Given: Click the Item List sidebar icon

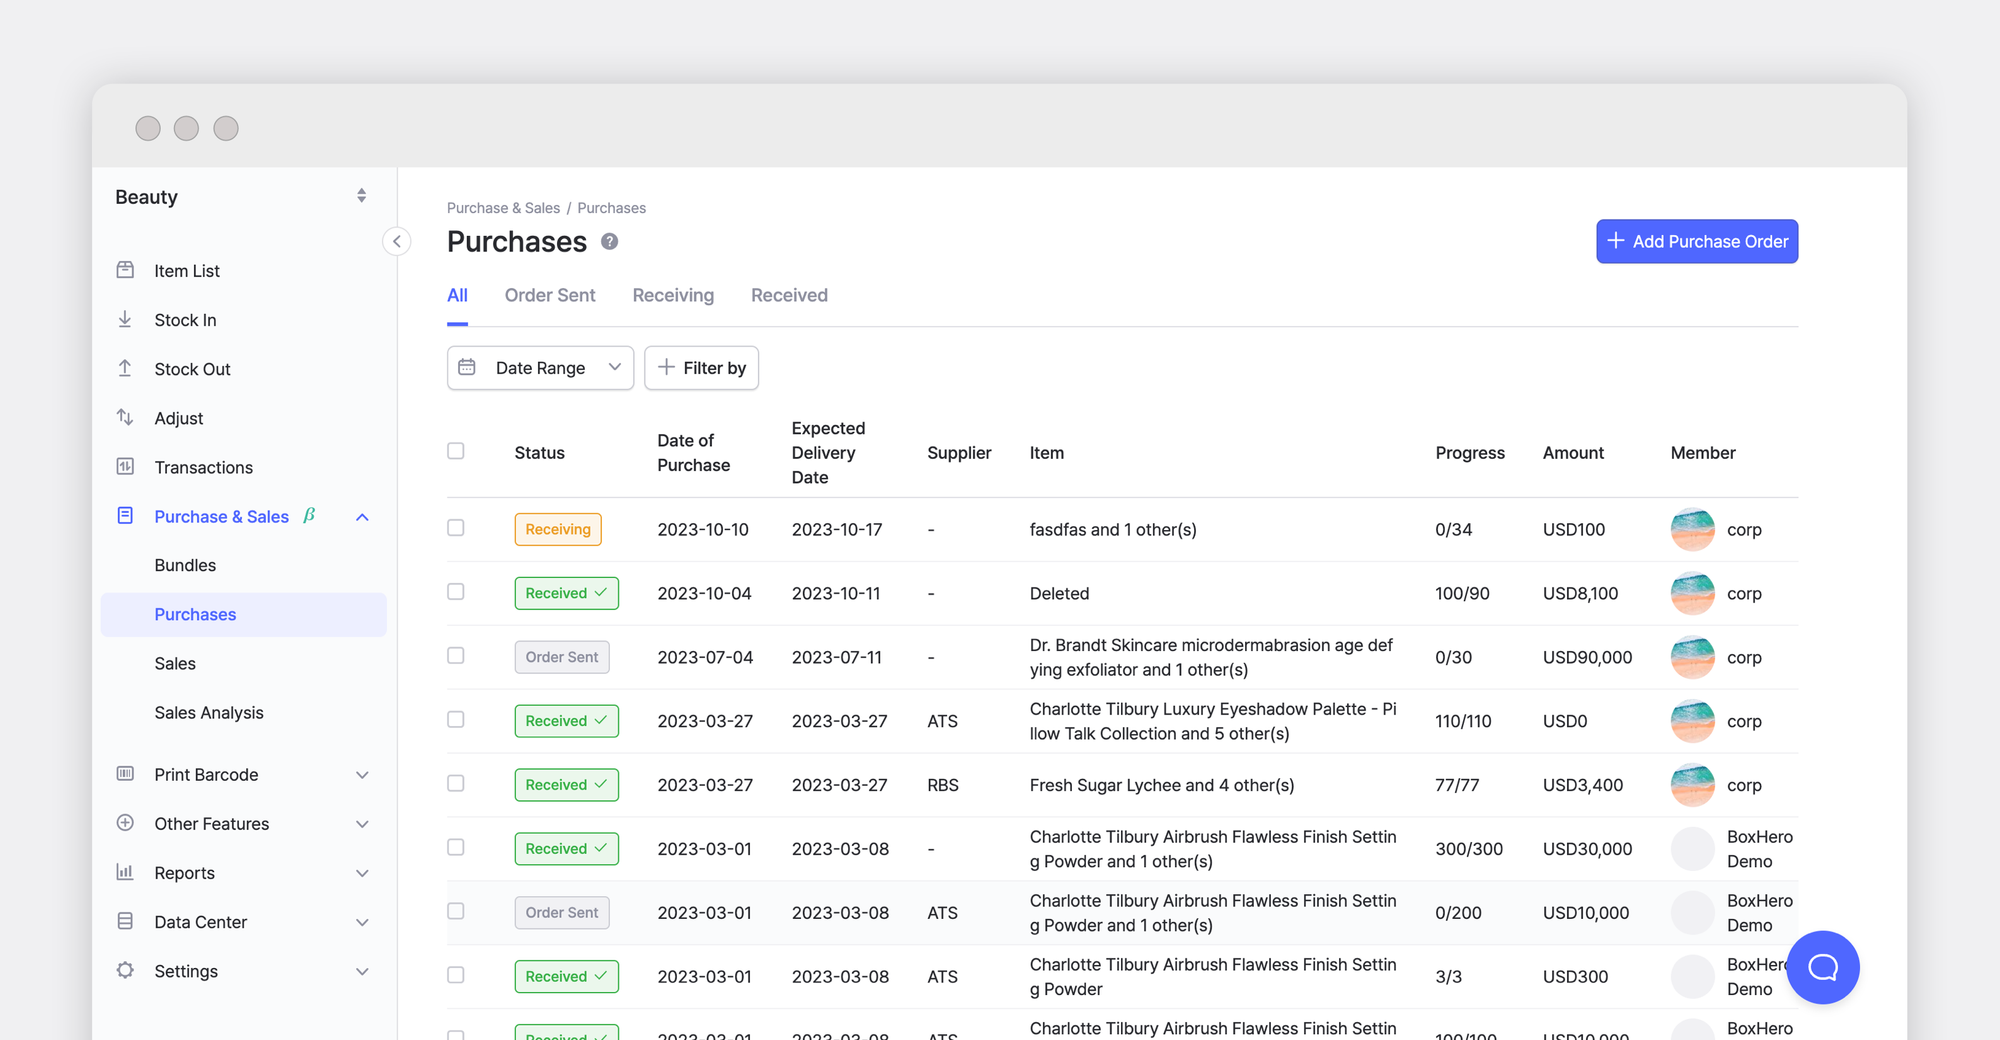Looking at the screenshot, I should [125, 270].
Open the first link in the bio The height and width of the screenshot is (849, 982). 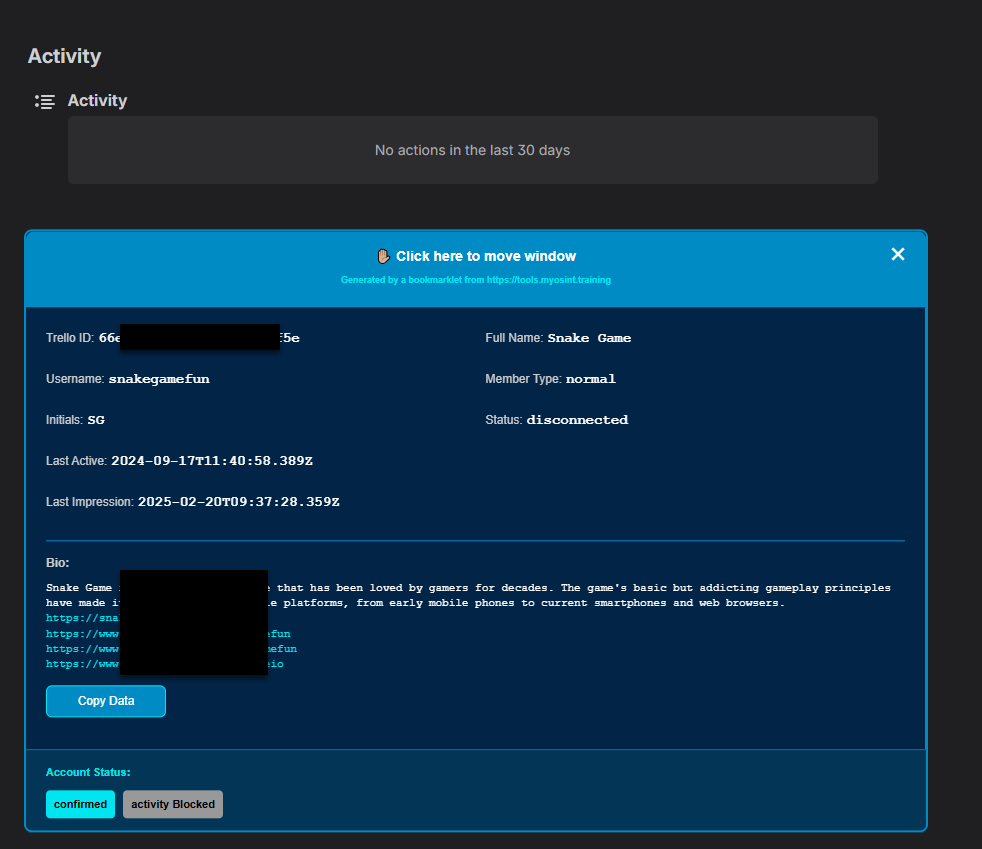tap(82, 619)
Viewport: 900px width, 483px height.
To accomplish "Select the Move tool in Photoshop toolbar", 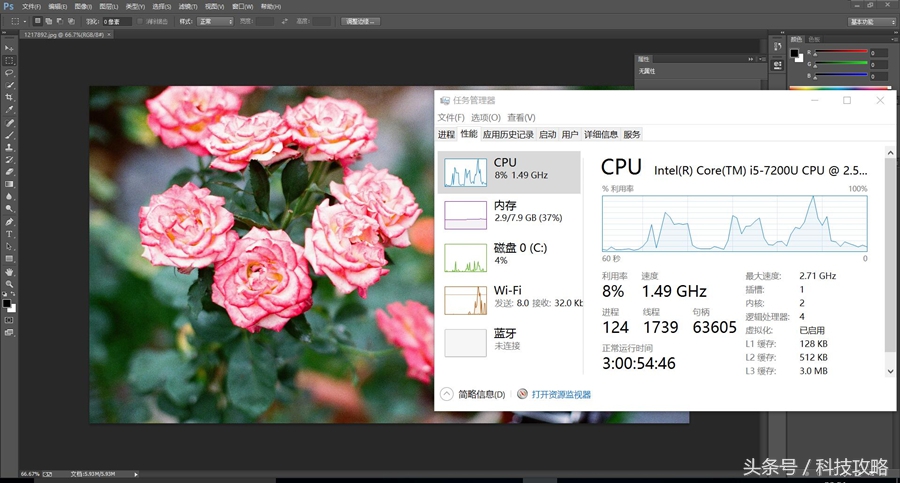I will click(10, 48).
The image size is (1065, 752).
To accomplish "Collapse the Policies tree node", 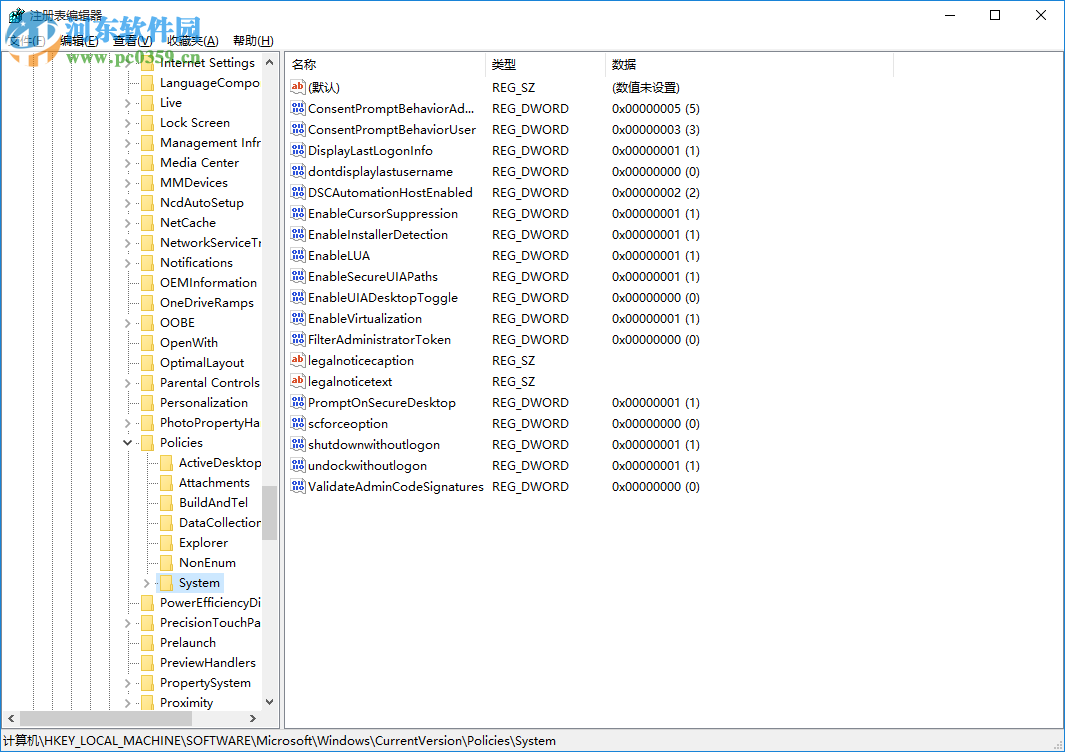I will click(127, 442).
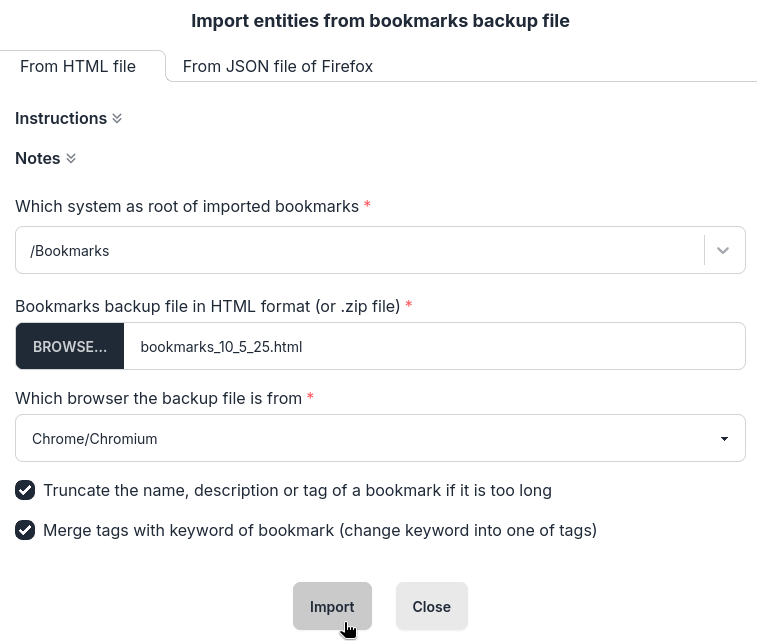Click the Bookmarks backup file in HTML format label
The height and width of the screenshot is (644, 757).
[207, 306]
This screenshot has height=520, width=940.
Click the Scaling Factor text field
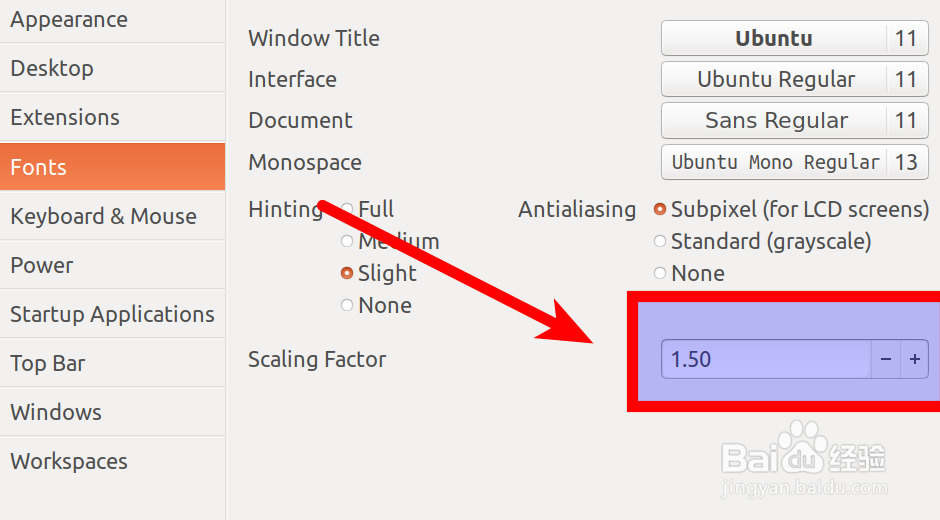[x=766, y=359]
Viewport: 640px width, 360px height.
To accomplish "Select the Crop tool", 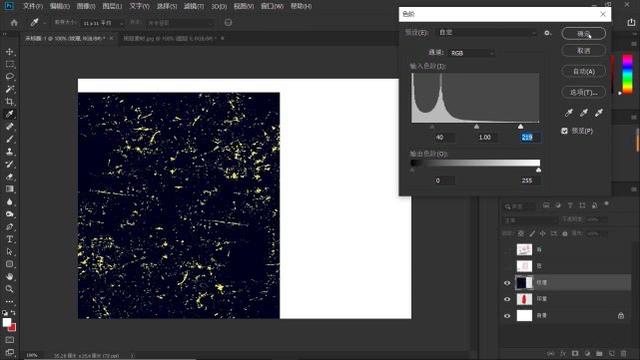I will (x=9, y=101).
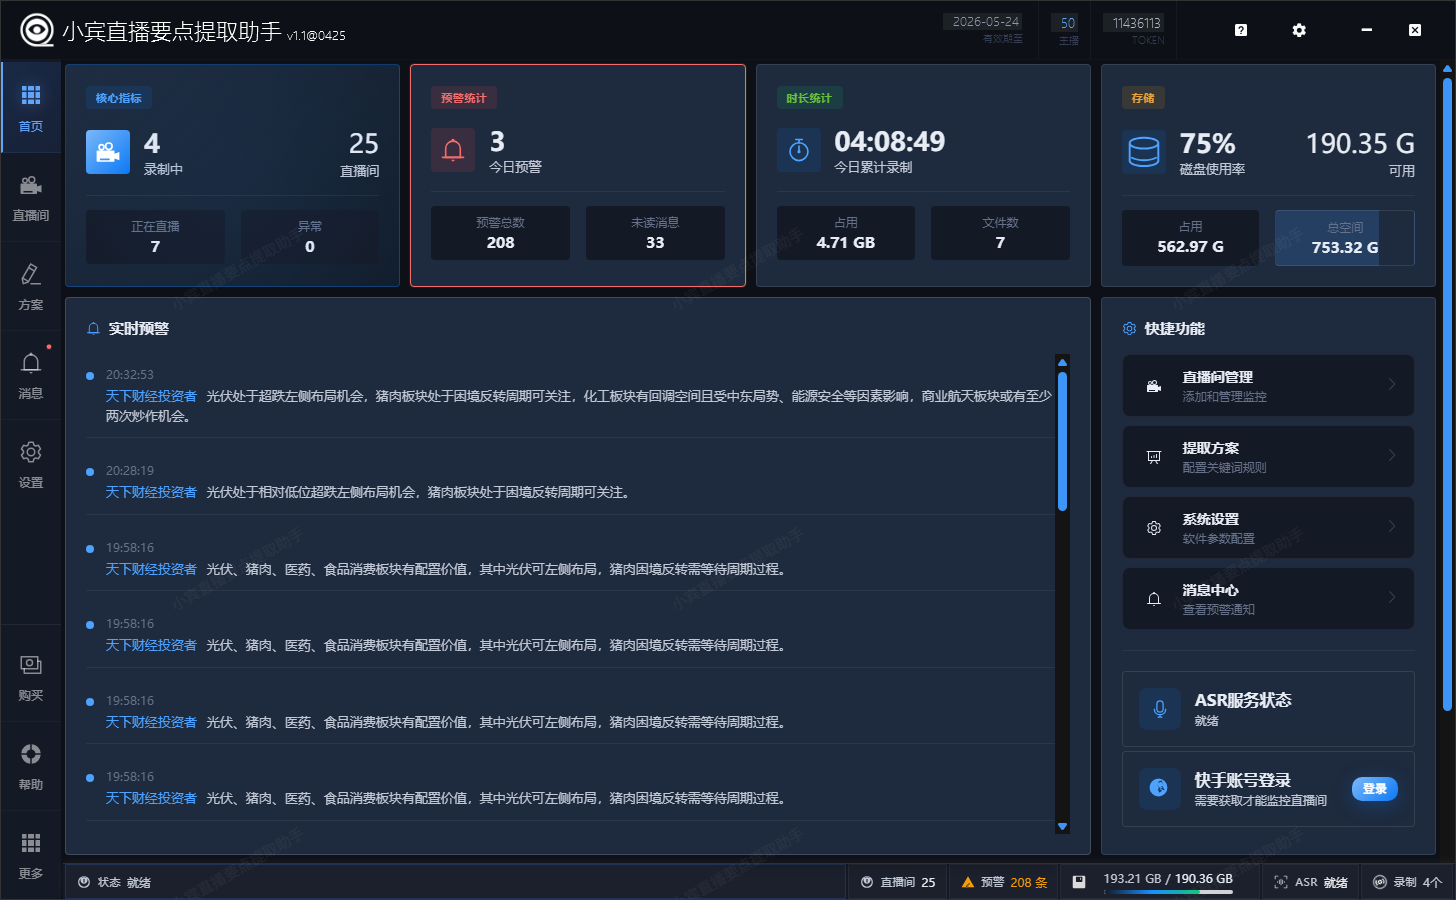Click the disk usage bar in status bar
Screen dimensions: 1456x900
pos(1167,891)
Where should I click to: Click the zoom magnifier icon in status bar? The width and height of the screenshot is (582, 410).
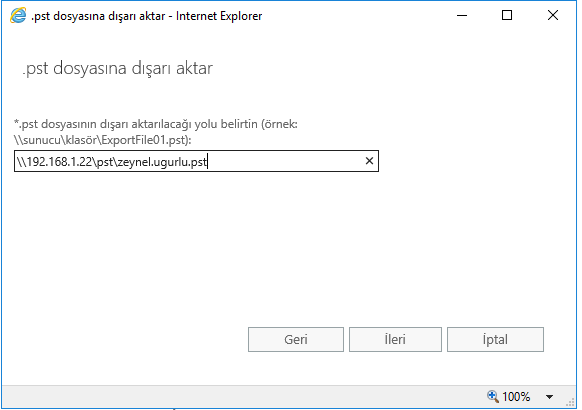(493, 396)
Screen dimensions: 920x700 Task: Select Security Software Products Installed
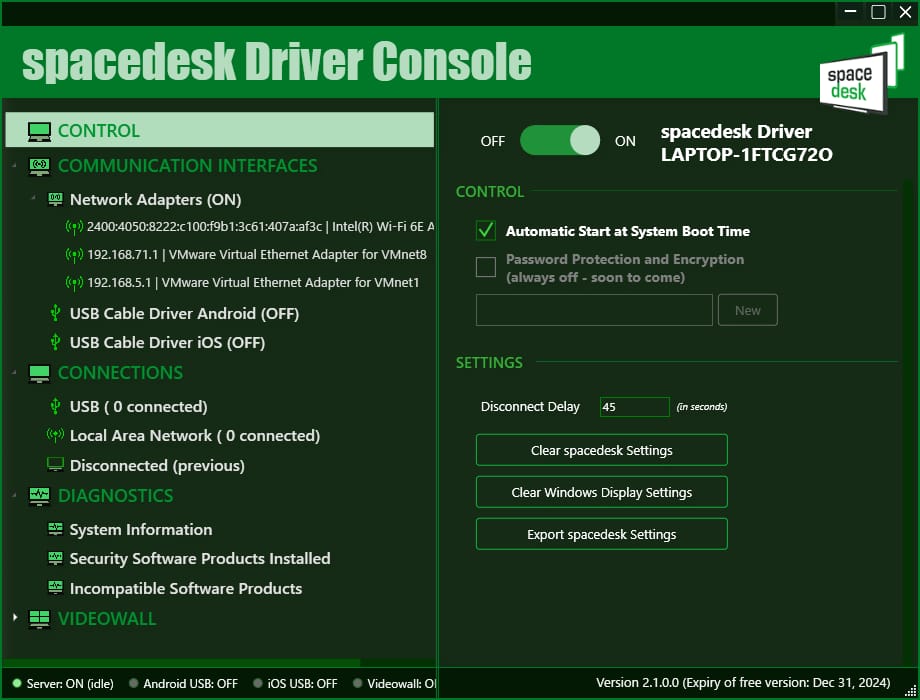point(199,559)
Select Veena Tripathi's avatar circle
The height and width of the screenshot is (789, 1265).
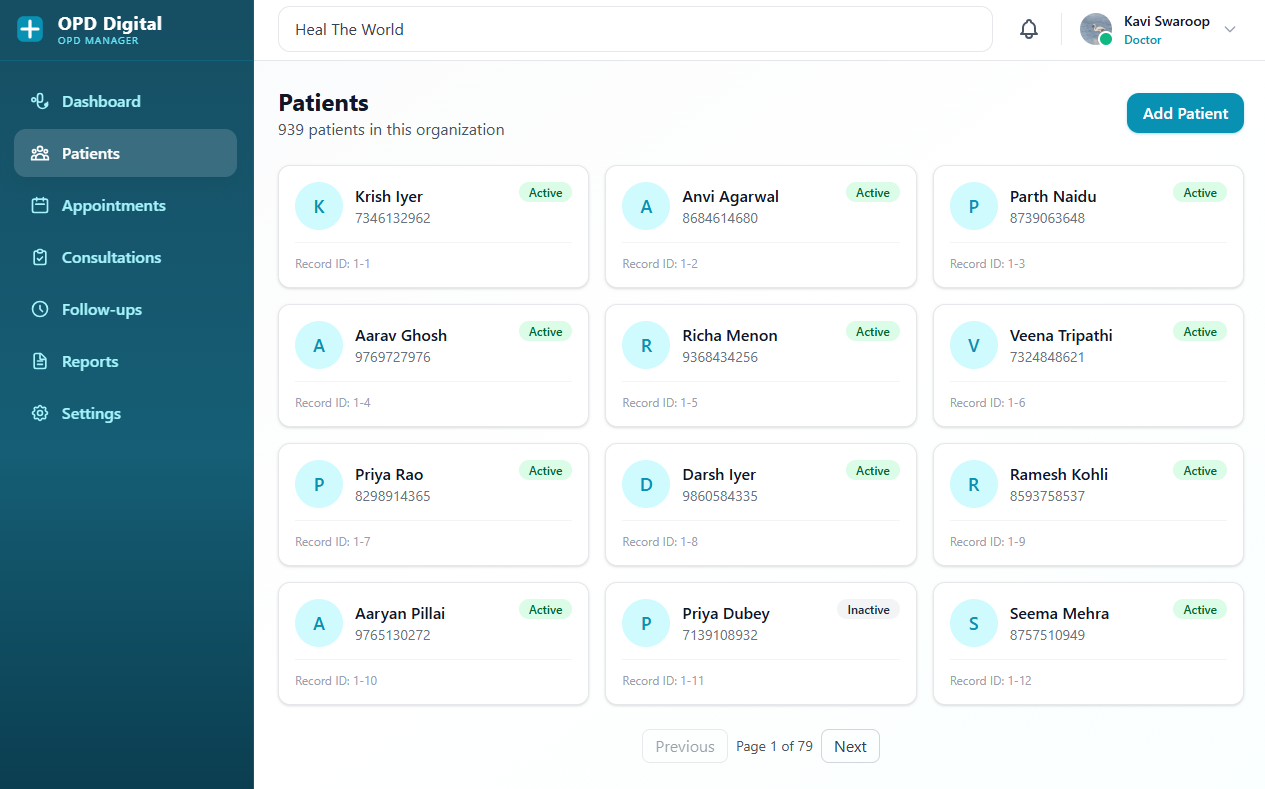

+--

▶ **What to do**: For the records above, state how many lines contain the string "Viewport", with no added text.

▶ **Exercise result**: 2